- Frair, Jacqueline
Roosevelt Wild Life Station, SUNY ESF
- Teece, Mark
SUNY ESF, Department of Chemistry
Coyotes began colonizing the Northeast in the 1920s, and are the most abundant large carnivore in the region today. We asked:
1) Are coyotes deer specialists, thereby filling the vacant niche of the wolf rather than co-opting the niche of extant carnivores?
2) How much do coyote diets overlap native carnivores, and by what means might they establish a stable coexistence?
We constructed a timeline of coyote diet from the 1950s to today, and related coyote use of prey to changes in prey abundance. We documented dietary overlap among coyote, bobcat, gray fox and red fox using stable isotope analysis. Despite high use of deer, coyotes are not deer specialists. Rather, deer use depends on the abundance of primary prey, specifically snowshoe hare (historically) and beaver (currently). As coyotes increasingly exploit beaver populations, we expect use of adult deer to continue to decline. However, use of fawns remained constant despite primary prey availability, so if coyote numbers increase as a result of abundant beaver then total predation on fawns may increase too.

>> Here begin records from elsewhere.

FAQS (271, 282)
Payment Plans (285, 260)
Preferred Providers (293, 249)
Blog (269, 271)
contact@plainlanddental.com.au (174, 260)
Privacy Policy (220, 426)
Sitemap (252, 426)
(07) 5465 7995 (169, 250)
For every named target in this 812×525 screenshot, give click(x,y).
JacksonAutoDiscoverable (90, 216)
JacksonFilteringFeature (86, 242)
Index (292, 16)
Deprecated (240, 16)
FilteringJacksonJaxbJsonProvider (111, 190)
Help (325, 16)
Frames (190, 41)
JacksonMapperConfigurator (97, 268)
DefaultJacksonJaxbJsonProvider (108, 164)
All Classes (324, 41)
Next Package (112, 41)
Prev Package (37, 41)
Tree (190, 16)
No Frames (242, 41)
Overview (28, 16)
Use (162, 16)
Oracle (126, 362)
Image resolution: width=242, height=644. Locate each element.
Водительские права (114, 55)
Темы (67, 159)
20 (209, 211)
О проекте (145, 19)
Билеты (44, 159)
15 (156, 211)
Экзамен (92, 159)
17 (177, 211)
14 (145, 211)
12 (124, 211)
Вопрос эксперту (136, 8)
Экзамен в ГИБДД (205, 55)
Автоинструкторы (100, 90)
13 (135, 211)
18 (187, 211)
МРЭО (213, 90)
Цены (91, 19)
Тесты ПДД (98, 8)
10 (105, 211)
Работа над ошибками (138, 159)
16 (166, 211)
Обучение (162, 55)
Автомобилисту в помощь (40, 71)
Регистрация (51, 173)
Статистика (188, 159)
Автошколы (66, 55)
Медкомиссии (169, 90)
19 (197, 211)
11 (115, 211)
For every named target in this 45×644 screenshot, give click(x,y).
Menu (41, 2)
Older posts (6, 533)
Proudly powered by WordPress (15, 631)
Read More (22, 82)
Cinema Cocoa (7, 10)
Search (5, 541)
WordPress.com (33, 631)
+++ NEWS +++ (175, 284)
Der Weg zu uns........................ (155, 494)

Native carnivores appear sufficiently flexible to achieve a stable coexistence with coyotes. Coyote, gray fox and red fox diets largely overlap, but fox coexist with coyotes by exploiting predation refuges – gray fox by climbing trees and red fox by occupying human-dominated areas. However, red fox use of human development may become problematic if it leads to increased human-wildlife conflict.